Однако Капля уже не слышала слёзных подружек. Жалость к бывшему музыканту обернулась в ней глубоким состраданием. Некогда она не боялась упасть, а теперь не страшилась даже смерти. Отважная Капля, оказавшись в душе юноши, стала увеличиваться, расширяться во все стороны и превратилась в огромную, размером с само сердце, Каплю любви.
…Странствие Капли длилось год, а может и не один. Она давным-давно не замечала времени, и похоже, оно просто перестало существовать для неё.
С приходом нового тепла дочь сановника, как обычно, ждала чуда. В душе вновь возрождалась капля надежды, которая воскрешала её. Целыми днями девушка простаивала у окна, вспоминая своего возлюбленного и сквозь решётку любуясь переменами в природе. Благоухали гиацинты, в крокусах возились шмели, распускались нарциссы и тюльпаны. Коты мирно гуляли по саду, валяясь в траве, иногда что-то вынюхивая в ней и пожёвывая ту или иную былинку. Они не завоёвывали ничьи сердца, не дрались за территорию.

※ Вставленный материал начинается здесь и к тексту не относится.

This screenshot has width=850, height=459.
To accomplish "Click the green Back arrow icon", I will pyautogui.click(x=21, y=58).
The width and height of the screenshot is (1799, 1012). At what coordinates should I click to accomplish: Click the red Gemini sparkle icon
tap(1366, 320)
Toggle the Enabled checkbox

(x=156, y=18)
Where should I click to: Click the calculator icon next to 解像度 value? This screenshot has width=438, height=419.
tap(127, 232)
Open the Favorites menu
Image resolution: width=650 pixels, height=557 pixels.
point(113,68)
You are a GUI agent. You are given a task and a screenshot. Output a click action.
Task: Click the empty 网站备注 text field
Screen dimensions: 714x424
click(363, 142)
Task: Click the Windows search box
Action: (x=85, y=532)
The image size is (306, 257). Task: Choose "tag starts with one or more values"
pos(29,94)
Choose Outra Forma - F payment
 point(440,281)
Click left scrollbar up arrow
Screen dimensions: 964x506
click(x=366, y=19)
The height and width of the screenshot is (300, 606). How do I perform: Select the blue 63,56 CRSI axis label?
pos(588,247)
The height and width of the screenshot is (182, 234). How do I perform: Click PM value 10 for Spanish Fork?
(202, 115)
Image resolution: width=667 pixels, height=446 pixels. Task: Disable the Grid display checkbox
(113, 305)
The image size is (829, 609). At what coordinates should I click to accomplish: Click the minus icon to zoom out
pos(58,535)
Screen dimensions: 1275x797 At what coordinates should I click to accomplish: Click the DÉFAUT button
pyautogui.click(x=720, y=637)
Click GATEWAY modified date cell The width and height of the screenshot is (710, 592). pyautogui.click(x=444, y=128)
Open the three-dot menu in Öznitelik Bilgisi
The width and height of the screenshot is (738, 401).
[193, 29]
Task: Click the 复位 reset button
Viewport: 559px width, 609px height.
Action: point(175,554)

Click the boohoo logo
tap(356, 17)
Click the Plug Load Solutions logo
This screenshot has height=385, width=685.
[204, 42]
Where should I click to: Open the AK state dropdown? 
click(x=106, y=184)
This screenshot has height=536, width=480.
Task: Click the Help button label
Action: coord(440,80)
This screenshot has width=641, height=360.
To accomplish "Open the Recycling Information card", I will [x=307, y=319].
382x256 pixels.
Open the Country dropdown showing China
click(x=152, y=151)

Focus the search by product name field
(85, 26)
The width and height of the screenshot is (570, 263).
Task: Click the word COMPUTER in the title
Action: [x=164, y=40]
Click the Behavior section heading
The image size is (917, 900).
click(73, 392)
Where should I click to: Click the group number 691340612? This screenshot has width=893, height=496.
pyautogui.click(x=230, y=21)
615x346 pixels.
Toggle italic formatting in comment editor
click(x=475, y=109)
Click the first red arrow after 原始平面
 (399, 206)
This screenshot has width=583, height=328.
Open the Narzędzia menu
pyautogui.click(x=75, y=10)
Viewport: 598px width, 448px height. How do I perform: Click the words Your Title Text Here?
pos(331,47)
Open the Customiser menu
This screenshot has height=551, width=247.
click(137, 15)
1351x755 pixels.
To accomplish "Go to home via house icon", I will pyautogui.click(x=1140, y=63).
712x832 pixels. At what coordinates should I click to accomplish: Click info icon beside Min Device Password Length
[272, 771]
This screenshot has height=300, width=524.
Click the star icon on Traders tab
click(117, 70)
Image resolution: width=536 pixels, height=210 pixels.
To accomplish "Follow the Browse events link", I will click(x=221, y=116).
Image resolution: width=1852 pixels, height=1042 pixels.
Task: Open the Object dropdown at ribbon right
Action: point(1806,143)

Соловьи отчаянно выводили трели, открывая всему миру, чем живёт их душа. Галки и вороны высиживали птенцов в гнёздах, сделанных из старых и новых материалов.
Под воздействием Капли любви, которая достигла и дочери сановника, пленница вновь превратилась в принцессу, а башня перестала быть для неё местом заточения. Никакие стражи не были ей врагами, потому что её сердце было заполнено лишь одной большой Каплей любви, и никакой, даже самой маленькой капельке жалости к себе не нашлось в нём места. Принцесса уже не мечтала о появлении принца, который освободит её, не выдумывала разговоров с ним. Она просто шептала:
– Я люблю тебя!
И слышала в ответ:
– Ты теперь будешь жить вечно!
Капля, собравшаяся бриллиантовой росой в сердцевине кружевного листа манжетки[2], тихо радуясь, расплылась в улыбке. Вспоминая свои странствия, она думала: капля ненависти убивает, а капля любви воскрешает. Всё дело в выборе... Согретая солнцем, лёгким благоуханием она постепенно поднималась к небу. Это происходило до тех пор, пока от Капли не остался последний вздох:
– В руки Твои… предаю дух мой...
Но дыхание её не исчезло в бездонном синем небе, а образовало Каплю небесную. Когда таких капель накопилось очень много, они тёплым летним дождём пролились на Землю. Наша Капля упала в океан и слилась с тысячами тысяч других таких же, как она, капель, чтобы среди сродных ей душ не исчезнуть никогда.
И Океан был таким синим!
Это был Океан Любви.
Илл.: Андрей Шишкин. Нежный возраст.